A commission that oversees drinking water quality for 15 million people took an initial step on 13 September to permanently ban drilling and hydraulic fracturing near the Delaware River and its tributaries, drawing criticism from the natural gas industry as well as from environmental groups worried that regulators would still allow the disposal of toxic drilling wastewater inside the area.
The Delaware River Basin Commission voted 3–1, with one abstention, to begin the lengthy process of enacting a formal ban on drilling and hydraulic fracturing, the technique that has spurred a US production boom in shale gas and oil. Besides other locales, the watershed supplies Philadelphia and half of New York City with drinking water.
The resolution approved by the commission says that hydraulic fracturing “presents risks, vulnerabilities, and impacts to surface and ground water resources across the country” and directs the staff to draft regulations to ban it.

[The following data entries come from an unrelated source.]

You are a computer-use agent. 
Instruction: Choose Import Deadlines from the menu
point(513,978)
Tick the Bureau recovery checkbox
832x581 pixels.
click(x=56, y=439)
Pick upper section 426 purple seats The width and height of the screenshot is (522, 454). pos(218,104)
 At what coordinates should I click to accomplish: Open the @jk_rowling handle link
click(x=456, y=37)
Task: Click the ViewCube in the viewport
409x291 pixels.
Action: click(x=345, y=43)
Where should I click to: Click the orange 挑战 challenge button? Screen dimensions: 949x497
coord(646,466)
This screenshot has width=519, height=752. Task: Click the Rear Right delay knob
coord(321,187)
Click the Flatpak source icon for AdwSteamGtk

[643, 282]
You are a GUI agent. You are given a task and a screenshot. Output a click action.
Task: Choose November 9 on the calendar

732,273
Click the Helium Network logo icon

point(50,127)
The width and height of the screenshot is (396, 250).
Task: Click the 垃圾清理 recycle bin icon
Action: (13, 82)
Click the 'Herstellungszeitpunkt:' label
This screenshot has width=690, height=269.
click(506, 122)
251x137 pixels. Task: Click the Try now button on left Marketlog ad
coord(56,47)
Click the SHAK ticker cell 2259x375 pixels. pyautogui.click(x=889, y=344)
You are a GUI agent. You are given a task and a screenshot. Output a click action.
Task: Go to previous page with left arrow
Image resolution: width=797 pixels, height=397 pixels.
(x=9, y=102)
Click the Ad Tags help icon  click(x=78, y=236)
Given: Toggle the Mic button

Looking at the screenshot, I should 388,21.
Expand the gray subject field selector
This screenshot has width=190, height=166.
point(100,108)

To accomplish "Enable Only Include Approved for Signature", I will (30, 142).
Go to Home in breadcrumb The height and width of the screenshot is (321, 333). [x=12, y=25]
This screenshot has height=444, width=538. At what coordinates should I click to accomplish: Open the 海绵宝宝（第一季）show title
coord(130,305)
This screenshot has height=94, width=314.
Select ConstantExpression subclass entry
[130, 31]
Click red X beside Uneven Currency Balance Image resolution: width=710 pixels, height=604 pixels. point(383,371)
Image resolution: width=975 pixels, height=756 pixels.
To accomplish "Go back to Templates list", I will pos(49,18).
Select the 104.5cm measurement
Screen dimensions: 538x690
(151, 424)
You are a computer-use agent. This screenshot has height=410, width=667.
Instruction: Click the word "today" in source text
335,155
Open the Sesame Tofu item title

Representatives of the governors of New York, Pennsylvania, and Delaware, all Democrats, voted for the measure. A representative of Republican New Jersey Gov. Chris Christie abstained and a US Army Corps of Engineers officer, representing the administration of GOP President Donald Trump, voted “no,” drawing boos from a strongly anti-fracturing crowd attending the meeting outside Philadelphia.
“Today, we are acting to protect a watershed that supplies drinking water to more than 15 million people in one of the most densely populated areas of the country,” Pennsylvania Gov. Tom Wolf said in a statement.